France : La stratégie de l’armement létal adoptée par une mairie socialiste provoque une vague de dénonciations pour des faits allant jusqu’à l’agression sexuelle

La gestion de la sécurité publique à Saint-Denis, en France, fait l’objet d’une attention médiatique particulière suite à la publication d’une enquête détaillée par le quotidien français L’Humanité. Alors que la municipalité a engagé des moyens financiers considérables pour renforcer ses capacités d’intervention, des rapports concordants relayés par l’agence Anadolu font état d’une situation interne préoccupante, marquée par des accusations graves portées contre certains agents.

Depuis son arrivée à la tête de la ville en 2021, le maire socialiste Mathieu Hanotin a opéré un virage sécuritaire majeur. Selon les données disponibles, plus de 20 millions d’euros ont été investis dans la police municipale. Cette enveloppe a permis le financement de plusieurs mesures structurelles : la construction d’un nouveau commissariat, le quadruplement des effectifs, l’installation de 700 caméras de vidéosurveillance et, fait notable, l’armement létal des agents. L’objectif affiché par l’équipe municipale était de garantir la sécurité et l’apaisement dans l’espace public.

Cependant, cette montée en puissance matérielle s’accompagne aujourd’hui de signalements qui remettent en cause les méthodes employées sur le terrain. La Ligue des droits de l’Homme (LDH) de Saint-Denis indique avoir recueilli, sur une période de six ans, des dizaines de témoignages émanant de profils variés — travailleurs, jeunes, femmes — dénonçant des comportements abusifs. Les faits rapportés vont des prises à partie verbales et tutoiements systématiques à des actes de violence physique, incluant des tirs de flash-ball, des techniques d’immobilisation jugées étouffantes et des mises en fourrière considérées comme arbitraires.

L’enquête de L’Humanité mentionne également des accusations d’agressions sexuelles et d’abus de pouvoir visant certains fonctionnaires. Un témoignage spécifique, daté du 25 janvier, décrit une interpellation violente sur le boulevard Marcel-Sembat, illustrant ce que des acteurs associatifs qualifient de « sentiment d’impunité » au sein de la force locale. Pour Sofia Boutrih, élue d’opposition, le climat s’est dégradé au point que certains habitants désignent désormais les policiers municipaux sous le surnom de « cow-boys ».

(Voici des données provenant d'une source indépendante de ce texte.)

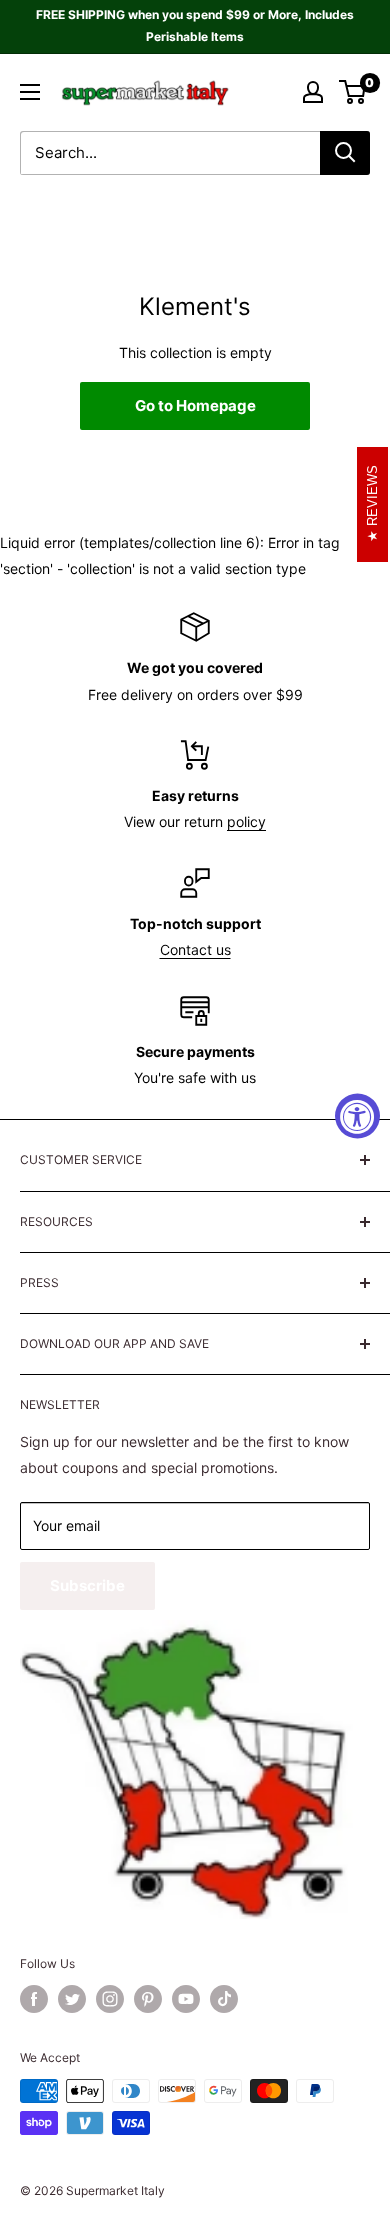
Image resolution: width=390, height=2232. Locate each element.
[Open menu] (30, 92)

Face à ces remontées, la LDH locale a sollicité une entrevue avec les responsables municipaux. Une rencontre a eu lieu en novembre 2024 avec le directeur de cabinet du maire, David Le Bon, et l’adjointe à la sécurité, Gwenaëlle Badufle Douchez. L’association rapporte que cet échange a été marqué par ce qu’elle considère comme un « déni » et une « minimisation des faits » de la part de l’administration. Plus d’un an après ces premières alertes, les observateurs locaux estiment que la doctrine d’emploi de la police municipale n’a pas connu d’évolution significative.